FGP from the Inside: Week 1

In an attempt to spread the word about FGP and pediatric cancer, it has been suggested that we write more on our blog. So here it goes.....

Andie's Perspective

My thoughts have been pulled to what has been accomplished in the last few months since FGP got going. I am so proud of all of it: the support from the community, the volunteers we have recruited and maintained but the thing that stands out most for me is how my life has been enriched by FGP. It was obvious to me in the beginning that it would feel good to help others and that I would be setting a positive example for my children about what it means to give back especially to those in crisis. But it is the things I didn't expect to get out of it; it is the relationships that have developed over the last few months, the things I have learned about myself and the things I have learned from others that are most pronounced. I always go back to when we were interviewed for the Free Lance Star article, she asked me what it was like to be the Fairy Godmother to all these children. And I realized that we aren't; we are the Fairy Godmothers to the parents so that they can be less stressed in a very emotional, stressful situation which helps the family as a whole.

The Moms

As FGP started, I took the role of lead volunteer or family liaison (still haven't picked what to call it) for our families.  That means  that I am the go between for the families. I send the moms weekly emails with when meals will arrive, when/if the lawn or house will be done, reminders about the available resources like hair cuts, nights out and so on. I also check on them whether via phone, text, visit or email just as a reminder that FGP is here and that we care.

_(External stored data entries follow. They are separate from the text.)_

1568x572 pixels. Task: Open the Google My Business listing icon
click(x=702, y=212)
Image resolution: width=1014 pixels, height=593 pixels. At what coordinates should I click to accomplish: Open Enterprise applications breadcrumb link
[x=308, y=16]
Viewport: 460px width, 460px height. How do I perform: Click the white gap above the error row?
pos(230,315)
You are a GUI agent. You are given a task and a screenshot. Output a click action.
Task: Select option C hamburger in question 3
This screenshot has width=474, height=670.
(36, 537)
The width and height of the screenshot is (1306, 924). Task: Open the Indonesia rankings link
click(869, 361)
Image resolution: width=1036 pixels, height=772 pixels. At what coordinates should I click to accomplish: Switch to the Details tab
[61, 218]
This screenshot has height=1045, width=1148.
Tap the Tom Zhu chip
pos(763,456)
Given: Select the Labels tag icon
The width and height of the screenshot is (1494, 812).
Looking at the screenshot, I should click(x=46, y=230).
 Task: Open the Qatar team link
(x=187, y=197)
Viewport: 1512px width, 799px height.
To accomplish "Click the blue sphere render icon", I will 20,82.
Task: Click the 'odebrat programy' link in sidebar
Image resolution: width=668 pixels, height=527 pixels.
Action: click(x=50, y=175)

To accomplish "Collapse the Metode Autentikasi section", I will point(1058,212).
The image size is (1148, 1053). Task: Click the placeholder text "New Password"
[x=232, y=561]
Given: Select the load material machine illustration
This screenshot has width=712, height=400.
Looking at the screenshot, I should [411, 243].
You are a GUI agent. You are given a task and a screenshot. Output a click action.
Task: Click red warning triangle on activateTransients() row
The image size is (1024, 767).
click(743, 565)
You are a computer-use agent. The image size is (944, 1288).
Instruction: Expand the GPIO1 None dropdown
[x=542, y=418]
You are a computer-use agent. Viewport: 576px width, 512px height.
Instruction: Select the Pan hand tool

As FGP grows, my husband helps me make lists of what I do and then check what I can delegate. One day he suggested I delegate one of my four families to someone else. I tried to consider it, but I couldn't. And then I tried explaining to him why it wasn't an option, but I couldn't put it into words because of the lump in my throat. These moms, who are my primary contacts, have become my friends.  I am sure there is some line I have crossed in some world where I am becoming "too involved" but I don't know how to do it any other way nor do I want to. I cherish the relationships I have established with these women. And how could I not? I have sat with one while she told one of her children over the phone that her sibling's cancer has spread, I have spent hours in the car with one mom learning about her pre-kid life, I've listened to plans for another baby and so much more. And through all of that and everything they are going through, each of them asks me about me, my kids and my life.

Not too long ago, one of our families decided that we should focus our efforts on another family that had a new diagnosis for fear FGP didn't have enough resources to do it all. The mom emailed me to say just that and I cried and then I composed myself and wrote them an email pretty much begging them to let us continue helping. And I don't use the term begging lightly (maybe I wasn't so composed). I explained that at this point they were stuck with me and therefore FGP because we are invested in them and committed to seeing them through this horrible thing called pediatric cancer. And we ARE very, very INVESTED.